Task statement ::
Go through the entries below and tally each line holding the string "Enable". Return the number only.

Collected data
- Opening Delimiter -

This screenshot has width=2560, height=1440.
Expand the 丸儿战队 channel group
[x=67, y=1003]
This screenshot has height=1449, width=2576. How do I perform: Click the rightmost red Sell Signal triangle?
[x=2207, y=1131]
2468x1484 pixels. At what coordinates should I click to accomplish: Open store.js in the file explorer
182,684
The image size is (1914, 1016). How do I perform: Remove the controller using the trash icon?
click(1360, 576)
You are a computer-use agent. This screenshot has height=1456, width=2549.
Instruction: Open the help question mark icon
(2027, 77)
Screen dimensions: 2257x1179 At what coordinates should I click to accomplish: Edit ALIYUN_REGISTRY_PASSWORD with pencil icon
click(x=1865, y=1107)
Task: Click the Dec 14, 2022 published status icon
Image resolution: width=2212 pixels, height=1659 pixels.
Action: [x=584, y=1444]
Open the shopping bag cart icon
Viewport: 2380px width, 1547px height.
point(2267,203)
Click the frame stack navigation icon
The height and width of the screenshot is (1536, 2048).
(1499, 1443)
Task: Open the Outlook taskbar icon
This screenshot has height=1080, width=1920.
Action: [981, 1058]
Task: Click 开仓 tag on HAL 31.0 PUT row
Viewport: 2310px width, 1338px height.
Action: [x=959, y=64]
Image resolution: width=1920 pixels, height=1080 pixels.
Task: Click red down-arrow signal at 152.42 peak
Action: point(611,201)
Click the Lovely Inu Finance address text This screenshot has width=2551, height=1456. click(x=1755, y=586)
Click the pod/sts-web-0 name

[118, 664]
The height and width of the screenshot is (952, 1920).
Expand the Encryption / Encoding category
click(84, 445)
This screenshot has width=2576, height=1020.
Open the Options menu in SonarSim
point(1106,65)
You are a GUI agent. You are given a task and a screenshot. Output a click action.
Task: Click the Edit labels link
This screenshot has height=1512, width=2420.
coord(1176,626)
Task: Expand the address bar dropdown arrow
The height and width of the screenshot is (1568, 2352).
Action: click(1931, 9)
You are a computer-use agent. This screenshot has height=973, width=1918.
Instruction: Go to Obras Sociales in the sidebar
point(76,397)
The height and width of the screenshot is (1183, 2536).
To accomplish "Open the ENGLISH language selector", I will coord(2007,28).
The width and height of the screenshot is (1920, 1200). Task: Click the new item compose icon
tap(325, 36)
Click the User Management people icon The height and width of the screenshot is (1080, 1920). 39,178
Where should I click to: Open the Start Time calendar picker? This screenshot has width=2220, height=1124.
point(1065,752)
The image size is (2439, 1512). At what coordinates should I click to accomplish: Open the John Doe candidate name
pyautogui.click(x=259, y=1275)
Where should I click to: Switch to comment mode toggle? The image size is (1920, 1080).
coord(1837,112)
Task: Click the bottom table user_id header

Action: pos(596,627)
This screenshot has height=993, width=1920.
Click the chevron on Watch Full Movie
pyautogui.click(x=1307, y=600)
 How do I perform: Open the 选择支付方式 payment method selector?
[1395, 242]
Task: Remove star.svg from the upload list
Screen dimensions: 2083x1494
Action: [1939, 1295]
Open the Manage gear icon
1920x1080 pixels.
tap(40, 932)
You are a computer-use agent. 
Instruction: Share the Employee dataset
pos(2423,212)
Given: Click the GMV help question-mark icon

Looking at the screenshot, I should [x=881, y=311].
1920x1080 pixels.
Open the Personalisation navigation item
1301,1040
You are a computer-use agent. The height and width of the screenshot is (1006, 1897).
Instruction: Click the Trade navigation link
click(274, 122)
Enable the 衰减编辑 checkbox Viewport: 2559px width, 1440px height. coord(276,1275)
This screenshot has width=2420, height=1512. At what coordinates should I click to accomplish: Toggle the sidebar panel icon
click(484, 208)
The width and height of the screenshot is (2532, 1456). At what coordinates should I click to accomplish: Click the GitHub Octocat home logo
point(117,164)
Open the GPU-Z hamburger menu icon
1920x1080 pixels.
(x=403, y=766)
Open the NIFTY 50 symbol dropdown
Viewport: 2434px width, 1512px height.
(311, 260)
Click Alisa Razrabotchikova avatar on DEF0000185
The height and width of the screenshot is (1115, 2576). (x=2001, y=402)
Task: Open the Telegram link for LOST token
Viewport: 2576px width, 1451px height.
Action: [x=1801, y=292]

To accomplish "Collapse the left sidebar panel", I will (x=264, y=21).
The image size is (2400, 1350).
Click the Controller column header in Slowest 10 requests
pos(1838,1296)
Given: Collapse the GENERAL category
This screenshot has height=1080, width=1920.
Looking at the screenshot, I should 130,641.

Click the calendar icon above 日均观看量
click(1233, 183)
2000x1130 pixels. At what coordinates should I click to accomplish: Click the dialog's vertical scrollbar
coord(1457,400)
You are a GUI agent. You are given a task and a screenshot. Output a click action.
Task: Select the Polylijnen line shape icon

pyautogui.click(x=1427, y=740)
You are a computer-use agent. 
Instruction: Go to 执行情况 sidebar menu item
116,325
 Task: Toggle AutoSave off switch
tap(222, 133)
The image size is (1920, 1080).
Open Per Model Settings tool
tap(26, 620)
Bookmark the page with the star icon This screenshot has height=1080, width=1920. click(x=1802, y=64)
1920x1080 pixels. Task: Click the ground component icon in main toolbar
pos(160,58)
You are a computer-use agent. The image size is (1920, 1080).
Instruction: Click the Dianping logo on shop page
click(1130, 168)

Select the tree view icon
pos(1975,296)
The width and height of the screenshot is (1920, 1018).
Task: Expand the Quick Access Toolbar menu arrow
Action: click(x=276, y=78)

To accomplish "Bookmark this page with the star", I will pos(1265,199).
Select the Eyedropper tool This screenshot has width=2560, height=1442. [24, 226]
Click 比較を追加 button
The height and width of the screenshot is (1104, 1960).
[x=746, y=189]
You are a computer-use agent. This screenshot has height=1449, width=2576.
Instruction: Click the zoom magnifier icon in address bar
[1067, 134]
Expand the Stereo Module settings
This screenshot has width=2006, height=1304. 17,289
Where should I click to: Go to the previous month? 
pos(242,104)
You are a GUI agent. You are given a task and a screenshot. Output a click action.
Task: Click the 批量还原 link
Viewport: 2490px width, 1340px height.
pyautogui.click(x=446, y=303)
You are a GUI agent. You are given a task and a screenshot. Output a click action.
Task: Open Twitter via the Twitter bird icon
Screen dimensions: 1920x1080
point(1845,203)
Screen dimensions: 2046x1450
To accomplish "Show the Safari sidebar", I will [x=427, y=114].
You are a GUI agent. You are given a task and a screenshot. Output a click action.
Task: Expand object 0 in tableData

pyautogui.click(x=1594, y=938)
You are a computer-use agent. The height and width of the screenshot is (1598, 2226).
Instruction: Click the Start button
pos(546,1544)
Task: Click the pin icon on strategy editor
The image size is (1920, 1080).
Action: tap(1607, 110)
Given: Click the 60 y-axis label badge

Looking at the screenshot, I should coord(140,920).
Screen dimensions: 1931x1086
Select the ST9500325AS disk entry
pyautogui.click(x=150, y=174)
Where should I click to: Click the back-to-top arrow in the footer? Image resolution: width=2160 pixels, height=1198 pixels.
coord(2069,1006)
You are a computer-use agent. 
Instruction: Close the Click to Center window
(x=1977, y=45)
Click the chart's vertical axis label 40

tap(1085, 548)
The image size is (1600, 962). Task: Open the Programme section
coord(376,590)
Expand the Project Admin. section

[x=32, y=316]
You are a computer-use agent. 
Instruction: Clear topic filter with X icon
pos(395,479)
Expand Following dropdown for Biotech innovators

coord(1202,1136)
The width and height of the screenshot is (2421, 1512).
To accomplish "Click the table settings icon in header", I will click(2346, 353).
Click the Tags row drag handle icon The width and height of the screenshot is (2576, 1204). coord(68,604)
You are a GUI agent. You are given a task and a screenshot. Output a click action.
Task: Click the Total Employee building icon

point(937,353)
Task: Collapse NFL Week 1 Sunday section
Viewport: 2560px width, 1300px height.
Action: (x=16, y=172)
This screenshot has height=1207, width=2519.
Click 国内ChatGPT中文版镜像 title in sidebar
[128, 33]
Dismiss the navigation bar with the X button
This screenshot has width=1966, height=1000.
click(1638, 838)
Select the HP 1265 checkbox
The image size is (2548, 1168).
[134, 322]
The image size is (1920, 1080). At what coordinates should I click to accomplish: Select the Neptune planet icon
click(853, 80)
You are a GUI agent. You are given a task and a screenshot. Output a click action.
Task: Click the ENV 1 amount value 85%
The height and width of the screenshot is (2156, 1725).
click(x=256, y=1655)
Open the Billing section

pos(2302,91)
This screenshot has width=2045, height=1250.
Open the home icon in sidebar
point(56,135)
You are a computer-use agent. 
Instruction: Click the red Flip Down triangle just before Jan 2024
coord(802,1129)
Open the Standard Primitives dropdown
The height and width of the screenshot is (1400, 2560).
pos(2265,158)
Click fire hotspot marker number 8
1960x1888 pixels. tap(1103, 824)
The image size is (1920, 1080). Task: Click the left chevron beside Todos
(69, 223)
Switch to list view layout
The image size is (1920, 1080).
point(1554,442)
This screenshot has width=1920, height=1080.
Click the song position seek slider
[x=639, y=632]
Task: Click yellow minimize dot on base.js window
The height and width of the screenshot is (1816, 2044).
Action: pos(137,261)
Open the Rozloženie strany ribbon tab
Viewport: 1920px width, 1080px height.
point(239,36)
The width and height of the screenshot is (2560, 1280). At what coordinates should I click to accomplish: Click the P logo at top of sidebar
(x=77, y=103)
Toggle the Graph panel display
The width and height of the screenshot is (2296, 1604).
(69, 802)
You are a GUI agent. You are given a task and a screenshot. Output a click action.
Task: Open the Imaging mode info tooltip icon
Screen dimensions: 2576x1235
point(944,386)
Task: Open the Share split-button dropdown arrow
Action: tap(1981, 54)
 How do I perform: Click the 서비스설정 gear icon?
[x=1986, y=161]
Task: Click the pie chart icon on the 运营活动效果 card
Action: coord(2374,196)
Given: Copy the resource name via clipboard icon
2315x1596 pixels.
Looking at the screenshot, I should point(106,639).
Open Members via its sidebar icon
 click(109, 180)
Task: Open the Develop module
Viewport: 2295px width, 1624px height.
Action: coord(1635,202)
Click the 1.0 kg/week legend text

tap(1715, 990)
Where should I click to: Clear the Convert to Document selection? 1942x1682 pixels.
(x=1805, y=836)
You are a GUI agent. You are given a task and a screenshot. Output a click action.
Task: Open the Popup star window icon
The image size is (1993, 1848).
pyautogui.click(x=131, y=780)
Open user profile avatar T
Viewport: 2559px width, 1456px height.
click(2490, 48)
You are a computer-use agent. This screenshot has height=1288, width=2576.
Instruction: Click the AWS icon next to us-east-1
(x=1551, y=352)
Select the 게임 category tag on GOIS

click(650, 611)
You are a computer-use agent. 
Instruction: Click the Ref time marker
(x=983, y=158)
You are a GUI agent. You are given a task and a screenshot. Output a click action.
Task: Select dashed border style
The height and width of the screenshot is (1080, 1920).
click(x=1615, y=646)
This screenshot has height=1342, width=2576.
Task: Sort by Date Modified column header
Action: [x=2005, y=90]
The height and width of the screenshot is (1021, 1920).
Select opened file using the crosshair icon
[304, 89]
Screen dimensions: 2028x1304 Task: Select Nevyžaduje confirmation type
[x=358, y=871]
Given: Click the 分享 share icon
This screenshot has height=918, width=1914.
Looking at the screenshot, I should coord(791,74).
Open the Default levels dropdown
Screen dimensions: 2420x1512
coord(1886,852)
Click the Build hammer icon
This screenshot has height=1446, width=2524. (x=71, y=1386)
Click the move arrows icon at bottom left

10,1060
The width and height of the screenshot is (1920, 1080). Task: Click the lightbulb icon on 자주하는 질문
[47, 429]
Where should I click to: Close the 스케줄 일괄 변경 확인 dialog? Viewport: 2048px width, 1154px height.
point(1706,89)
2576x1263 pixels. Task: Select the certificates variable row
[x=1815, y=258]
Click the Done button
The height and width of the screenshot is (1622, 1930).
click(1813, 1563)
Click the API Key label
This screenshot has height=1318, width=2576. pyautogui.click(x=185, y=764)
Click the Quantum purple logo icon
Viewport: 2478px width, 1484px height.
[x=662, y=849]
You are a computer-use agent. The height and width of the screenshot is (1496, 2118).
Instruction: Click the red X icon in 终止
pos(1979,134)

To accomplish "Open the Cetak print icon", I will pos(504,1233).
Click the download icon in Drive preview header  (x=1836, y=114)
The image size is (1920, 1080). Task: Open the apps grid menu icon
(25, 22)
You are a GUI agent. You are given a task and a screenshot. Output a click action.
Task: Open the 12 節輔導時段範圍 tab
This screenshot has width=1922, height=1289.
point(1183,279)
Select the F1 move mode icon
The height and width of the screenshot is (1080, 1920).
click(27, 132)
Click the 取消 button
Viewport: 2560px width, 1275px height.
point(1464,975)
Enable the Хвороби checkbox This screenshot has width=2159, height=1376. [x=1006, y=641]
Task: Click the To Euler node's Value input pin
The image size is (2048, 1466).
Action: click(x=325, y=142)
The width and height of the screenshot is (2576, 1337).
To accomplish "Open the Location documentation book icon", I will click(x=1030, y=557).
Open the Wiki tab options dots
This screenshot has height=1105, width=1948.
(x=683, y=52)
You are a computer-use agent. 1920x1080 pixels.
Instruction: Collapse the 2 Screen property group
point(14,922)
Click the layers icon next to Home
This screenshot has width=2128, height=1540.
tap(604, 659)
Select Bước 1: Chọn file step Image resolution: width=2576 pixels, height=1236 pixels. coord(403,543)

- Closing Delimiter -

Written response ::
2